Matos defendeu uma agenda de aumento da produtividade da economia brasileira e concorda que os juros não devem diminuir tão cedo. A economista afirmou que é preciso achar espaço para política social, mas o desafio é encontrar novas receitas diante de um aumento do gasto público. O aumento da dívida previsto para o ano que vem cria um cenário de incerteza e não é possível combater a pobreza com problemas fiscais, que tendem a gerar mais inflação, disse a economista.
Cenário internacional
Os desafios econômicos locais terão que ser enfrentados em um cenário internacional mais hostil, com políticas monetárias contracionistas de elevação de juros visando o controle inflacionário e a tendência de desaceleração da economia mundial.
Os preços de commodities menos favoráveis podem tornar mais escassos os investimentos para empresas relacionadas a esses setores, de acordo com Castelar. Por outro lado, a flexibilização da política covid-zero da China deve ser um dos impulsionadores. “O cavalo-de-pau que a China deu em relação à covid tende a gerar crescimento maior e beneficiar empresas de commodities”, pondera.
No entanto, o ritmo de aperto monetário nos Estados Unidos preocupa e o mercado não está avaliando bem os riscos envolvidos, segundo Julio Senna. O economista destacou que, com o compromisso para trazer a inflação para baixo, o Federal Reserve ainda terá um caminho longo e pedregoso. Sobre o mercado de trabalho americano, Senna detalha que o estoque de vagas tem reduzido e a geração de empregos continua forte, em um patamar mais alto do que a média das últimas três décadas. Além disso, o crescimento da economia medido pelo índice do Fed de Chicago mostra que a crescimento à média histórica. “O mercado financeiro gosta do autoengano. Powell recentemente anunciou redução no ritmo de alta de juros. Mesmo mencionando diversos problemas, foi o suficiente para o mercado adorar e isso, a meu ver, não é sustentável”, critica.

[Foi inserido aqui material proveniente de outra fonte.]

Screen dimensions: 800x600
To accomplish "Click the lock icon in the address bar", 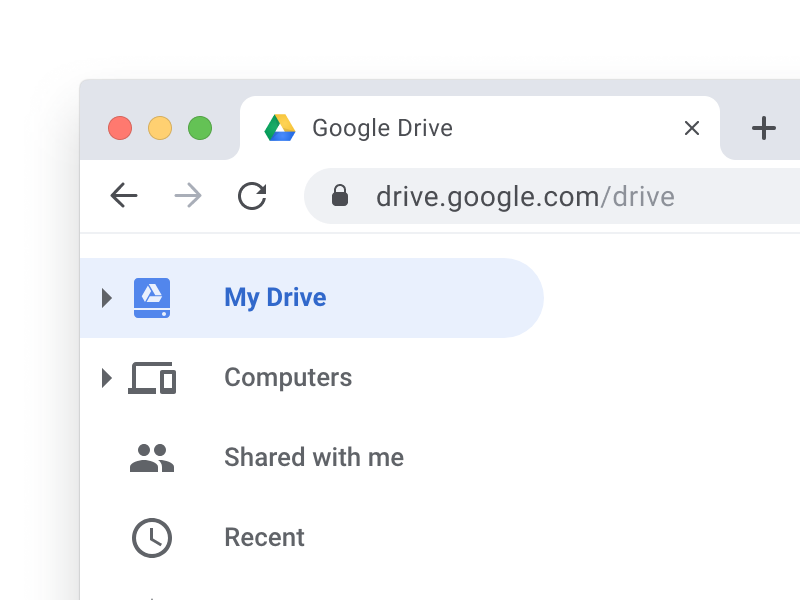I will tap(341, 196).
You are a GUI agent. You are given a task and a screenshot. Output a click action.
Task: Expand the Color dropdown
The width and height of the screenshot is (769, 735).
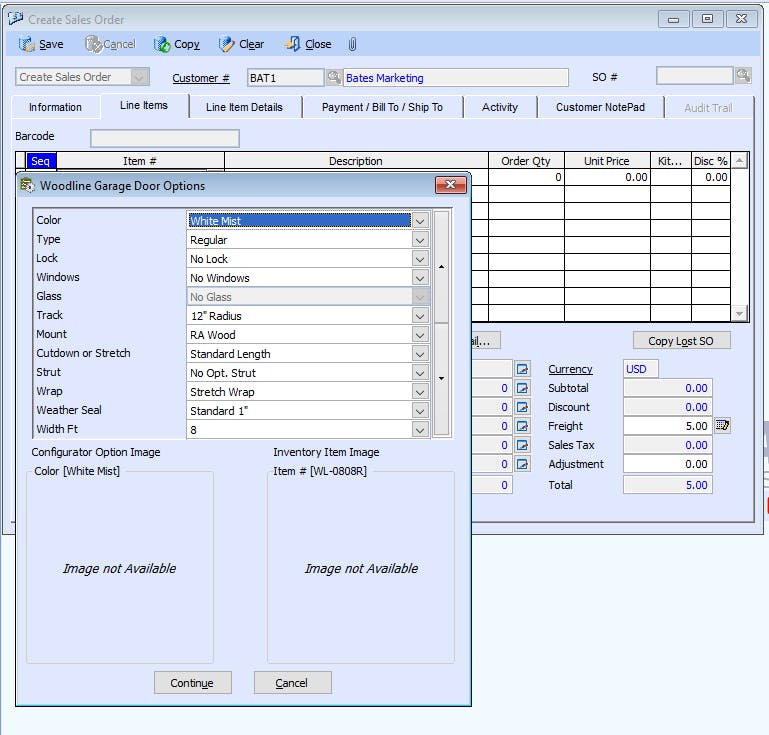pos(420,221)
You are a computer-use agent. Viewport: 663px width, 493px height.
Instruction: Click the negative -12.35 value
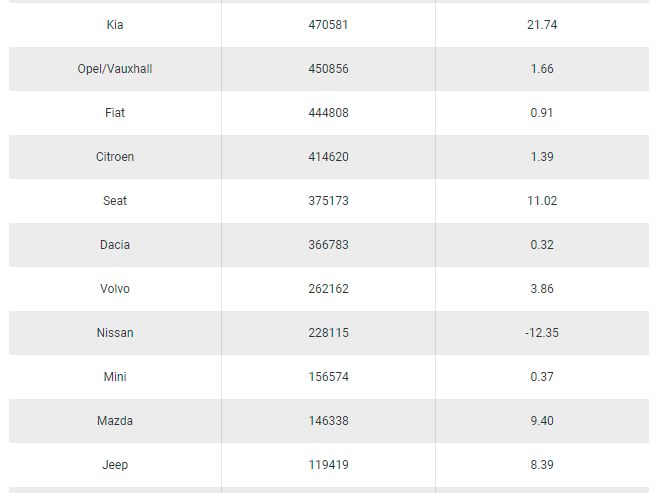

A visão de Castelar é mais pessimista ainda. Para o economista, vai ser difícil trazer uma inflação sem ao menos ter uma recessão nos Estados Unidos. “Com essa ideia de que crescer apenas abaixo do potencial possibilitaria a queda, acho que o Fed está muito otimista. Acredito que, quando o mercado acordar para isso, vamos ter mais medo e repercussões aqui dentro”, completa.